• Given problem
Change "Screen dimensions" to "Screen size" throughout the rows below, and leave everything else unchanged.

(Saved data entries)
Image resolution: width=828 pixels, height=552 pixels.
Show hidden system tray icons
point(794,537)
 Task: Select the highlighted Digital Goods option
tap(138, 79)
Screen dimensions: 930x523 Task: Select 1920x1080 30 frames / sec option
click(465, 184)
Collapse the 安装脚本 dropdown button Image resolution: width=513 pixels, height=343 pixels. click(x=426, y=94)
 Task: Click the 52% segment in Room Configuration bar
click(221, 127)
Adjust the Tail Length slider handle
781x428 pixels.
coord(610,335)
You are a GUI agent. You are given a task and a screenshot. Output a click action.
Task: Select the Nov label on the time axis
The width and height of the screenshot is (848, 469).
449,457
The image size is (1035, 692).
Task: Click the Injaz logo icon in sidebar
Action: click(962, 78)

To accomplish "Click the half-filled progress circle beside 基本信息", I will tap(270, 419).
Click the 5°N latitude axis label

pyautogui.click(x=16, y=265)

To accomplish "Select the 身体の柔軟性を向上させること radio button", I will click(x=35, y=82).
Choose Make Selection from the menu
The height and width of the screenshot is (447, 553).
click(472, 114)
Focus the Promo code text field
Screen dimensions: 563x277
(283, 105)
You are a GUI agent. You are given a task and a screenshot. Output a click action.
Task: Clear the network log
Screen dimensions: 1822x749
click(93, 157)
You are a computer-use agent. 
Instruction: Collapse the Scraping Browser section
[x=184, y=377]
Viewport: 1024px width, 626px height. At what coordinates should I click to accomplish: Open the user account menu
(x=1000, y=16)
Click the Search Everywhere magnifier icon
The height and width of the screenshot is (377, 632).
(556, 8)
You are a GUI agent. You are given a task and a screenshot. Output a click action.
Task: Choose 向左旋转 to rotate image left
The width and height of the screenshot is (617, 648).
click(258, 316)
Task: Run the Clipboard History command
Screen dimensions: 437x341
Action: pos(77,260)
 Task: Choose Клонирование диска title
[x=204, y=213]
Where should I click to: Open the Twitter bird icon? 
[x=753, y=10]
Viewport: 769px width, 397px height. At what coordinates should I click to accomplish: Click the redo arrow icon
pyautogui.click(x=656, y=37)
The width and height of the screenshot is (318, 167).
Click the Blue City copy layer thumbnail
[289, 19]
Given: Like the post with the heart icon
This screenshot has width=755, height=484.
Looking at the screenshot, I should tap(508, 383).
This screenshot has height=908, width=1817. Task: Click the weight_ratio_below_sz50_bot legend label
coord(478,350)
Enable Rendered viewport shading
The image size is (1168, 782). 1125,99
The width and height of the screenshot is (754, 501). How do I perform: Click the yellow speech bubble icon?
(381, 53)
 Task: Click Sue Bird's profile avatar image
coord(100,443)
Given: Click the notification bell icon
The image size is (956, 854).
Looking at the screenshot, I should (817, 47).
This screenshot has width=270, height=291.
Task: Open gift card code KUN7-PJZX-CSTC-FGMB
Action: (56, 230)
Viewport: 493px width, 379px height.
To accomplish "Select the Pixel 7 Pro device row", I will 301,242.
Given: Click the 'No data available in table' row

• Solved exercise
Image resolution: width=828 pixels, height=552 pixels.
Show hidden system tray icons
point(794,537)
 Task: Select the highlighted Digital Goods option
tap(138, 79)
Screen size: 930x523 Task: Select 1920x1080 30 frames / sec option
click(465, 184)
Collapse the 安装脚本 dropdown button Image resolution: width=513 pixels, height=343 pixels. click(x=426, y=94)
 Task: Click the 52% segment in Room Configuration bar
click(221, 127)
Adjust the Tail Length slider handle
781x428 pixels.
coord(610,335)
You are a GUI agent. You are given a task and a screenshot. Output a click action.
Task: Select the Nov label on the time axis
The width and height of the screenshot is (848, 469).
449,457
The image size is (1035, 692).
Task: Click the Injaz logo icon in sidebar
Action: click(962, 78)

To accomplish "Click the half-filled progress circle beside 基本信息", I will tap(270, 419).
Click the 5°N latitude axis label

pyautogui.click(x=16, y=265)

To accomplish "Select the 身体の柔軟性を向上させること radio button", I will click(x=35, y=82).
Choose Make Selection from the menu
The height and width of the screenshot is (447, 553).
click(472, 114)
Focus the Promo code text field
Screen size: 563x277
(283, 105)
You are a GUI agent. You are given a task and a screenshot. Output a click action.
Task: Clear the network log
Screen size: 1822x749
click(93, 157)
You are a computer-use agent. 
Instruction: Collapse the Scraping Browser section
[x=184, y=377]
Viewport: 1024px width, 626px height. At what coordinates should I click to accomplish: Open the user account menu
(x=1000, y=16)
Click the Search Everywhere magnifier icon
The height and width of the screenshot is (377, 632).
(556, 8)
You are a GUI agent. You are given a task and a screenshot. Output a click action.
Task: Choose 向左旋转 to rotate image left
The width and height of the screenshot is (617, 648).
click(258, 316)
Task: Run the Clipboard History command
Screen size: 437x341
Action: pos(77,260)
 Task: Choose Клонирование диска title
[x=204, y=213]
Where should I click to: Open the Twitter bird icon? 
[x=753, y=10]
Viewport: 769px width, 397px height. At what coordinates should I click to accomplish: Click the redo arrow icon
pyautogui.click(x=656, y=37)
The width and height of the screenshot is (318, 167).
Click the Blue City copy layer thumbnail
[289, 19]
Given: Like the post with the heart icon
This screenshot has width=755, height=484.
Looking at the screenshot, I should tap(508, 383).
This screenshot has height=908, width=1817. Task: Click the weight_ratio_below_sz50_bot legend label
coord(478,350)
Enable Rendered viewport shading
The image size is (1168, 782). 1125,99
The width and height of the screenshot is (754, 501). How do I perform: Click the yellow speech bubble icon?
(381, 53)
 Task: Click Sue Bird's profile avatar image
coord(100,443)
Given: Click the notification bell icon
The image size is (956, 854).
Looking at the screenshot, I should (817, 47).
This screenshot has width=270, height=291.
Task: Open gift card code KUN7-PJZX-CSTC-FGMB
Action: (56, 230)
Viewport: 493px width, 379px height.
To accomplish "Select the Pixel 7 Pro device row", I will 301,242.
Given: Click the 'No data available in table' row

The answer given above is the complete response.